LEDs have an avalanche effect. As they heat up, their forward voltage drops and their effective resistance decreases — so they want to draw more current. The hotter they get, the more they pull. Without a current limiter, an LED will thermal-runaway into failure.

Every competent LED design uses a current-controlling driver chip. You set exactly how many milliamps the LED is allowed to draw, and the driver adjusts voltage to enforce that regardless of temperature.

The Helder 2 extends this with a temperature sensor on the board feeding back to the microcontroller. Above 45°C the fan speeds up. Above 55°C it speeds up again. If temperature still climbs beyond the safe threshold, the device shuts itself off automatically. This is adaptive thermal management — not a fixed fan-always-on condition, which would be noisy and accelerate fan wear.

For red and NIR LEDs specifically — no phosphor layer — if the die temperature is kept around 60–70°C, rated lifespan can reach 30,000 hours. Controlling fan speed also reduces noise in most ambient conditions; the fan only runs hard when cooling is actually needed. Proper thermal management is essentially free longevity.


How Do Capacitors Physically Smooth the Current?

A capacitor is best understood as a very fast, very small reservoir — a bucket with an inlet and a hole in the bottom.

Imagine filling that bucket with a cup rather than a continuous stream — scooping water in, dumping it, scooping, dumping. That is like PWM at 50% duty cycle. But because the bucket holds water between scoops, the flow out of the hole at the bottom is smooth and continuous — the buffer absorbs the pulsing input and delivers steady output.

Capacitors do exactly this for electrical current. When the driver pulses on, the capacitor charges. When the driver pulses off, the capacitor discharges — filling the electrical gap. At 50 kHz, the pulses are short enough that even small capacitors in the microfarad range adequately fill each trough.

The Helder 2 uses capacitors on the main driver board and again directly on the LED board per LED string. This two-stage approach smooths the signal at the driver level and once more immediately before the LEDs receive it — converting the PWM square wave into the sine wave visible on the oscilloscope. Not a theoretical claim; a measured one.


What Is Ripple Current and How Does It Relate to Flicker?

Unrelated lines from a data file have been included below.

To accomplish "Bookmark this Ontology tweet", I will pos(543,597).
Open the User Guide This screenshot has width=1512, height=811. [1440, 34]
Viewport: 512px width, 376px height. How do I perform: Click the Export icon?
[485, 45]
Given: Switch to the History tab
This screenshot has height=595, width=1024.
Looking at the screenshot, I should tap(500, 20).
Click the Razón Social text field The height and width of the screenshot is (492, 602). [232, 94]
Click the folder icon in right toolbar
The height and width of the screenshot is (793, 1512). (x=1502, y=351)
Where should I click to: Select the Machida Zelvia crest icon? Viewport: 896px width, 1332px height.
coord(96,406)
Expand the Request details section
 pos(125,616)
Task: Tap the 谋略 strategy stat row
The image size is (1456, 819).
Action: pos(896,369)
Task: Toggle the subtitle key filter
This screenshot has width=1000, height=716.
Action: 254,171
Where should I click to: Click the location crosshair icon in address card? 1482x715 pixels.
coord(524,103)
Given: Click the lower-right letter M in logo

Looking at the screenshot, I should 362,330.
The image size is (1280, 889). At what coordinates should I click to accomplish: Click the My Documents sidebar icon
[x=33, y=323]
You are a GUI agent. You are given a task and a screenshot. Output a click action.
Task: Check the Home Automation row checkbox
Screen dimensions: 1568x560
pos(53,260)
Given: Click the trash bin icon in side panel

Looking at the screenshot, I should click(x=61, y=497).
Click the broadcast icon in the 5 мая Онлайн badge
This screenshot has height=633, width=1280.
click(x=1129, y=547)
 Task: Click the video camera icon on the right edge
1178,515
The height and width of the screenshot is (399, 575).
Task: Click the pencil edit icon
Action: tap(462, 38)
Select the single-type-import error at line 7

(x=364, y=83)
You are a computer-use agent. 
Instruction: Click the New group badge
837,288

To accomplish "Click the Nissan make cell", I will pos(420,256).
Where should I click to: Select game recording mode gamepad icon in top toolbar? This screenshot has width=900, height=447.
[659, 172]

Ripple current is exactly what the name describes: instead of a flat DC line, the current fluctuates — a wave visible on an oscilloscope as an undulation rather than a straight horizontal line.

For LEDs, ripple current creates two distinct problems. First, it damages the LED. Each current peak is a mechanical and thermal stress event on the die. Cheap products frequently exceed the LED's rated peak current, accelerating wear. Second, it affects the user. Ripple in current means ripple in light output — optical flicker. Below approximately 200 Hz, this sits in a range where human physiology responds, even if the flicker is not consciously visible.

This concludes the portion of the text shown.